Você já deve ter conhecido todos esses perfis de profissionais. O que é realmente surpreendente é que o tipo de atendimento mudava o tamanho da reação alérgica que cada paciente demonstrava.
Quem recebeu o “atendimento de ouro” (expectativa positiva, médico atencioso e competente) tinha o menor tamanho de reação alérgica, o que indica que a pomada de mentira funcionava melhor quando prescrita por um médico legal e confiável.

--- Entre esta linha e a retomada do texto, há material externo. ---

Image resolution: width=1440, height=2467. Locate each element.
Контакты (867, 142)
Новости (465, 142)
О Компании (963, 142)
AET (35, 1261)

O fator expectativa ainda era o mais importante: acreditar que o tratamento não ia funcionar resultava em uma reação alérgica maior, por melhor que fosse o médico. Mas ter um médico aparentemente incompetente, desleixado e nem aí dava na mesma — por mais que ele insistisse que o creme funcionava, as outras características reduziam o efeito do placebo.
Para os pesquisadores, o experimento traz uma razão bastante convincente para que os médicos prestem mais atenção ao fator psicológico e à relação que é estabelecida nas consultas. Mas o principal é que a pesquisa mostra que o efeito placebo não é tão imprevisível e misterioso quanto costumávamos pensar — no fim das contas, é mais uma questão social de cuidado e amparo, com consequências muito diretas para a saúde do paciente.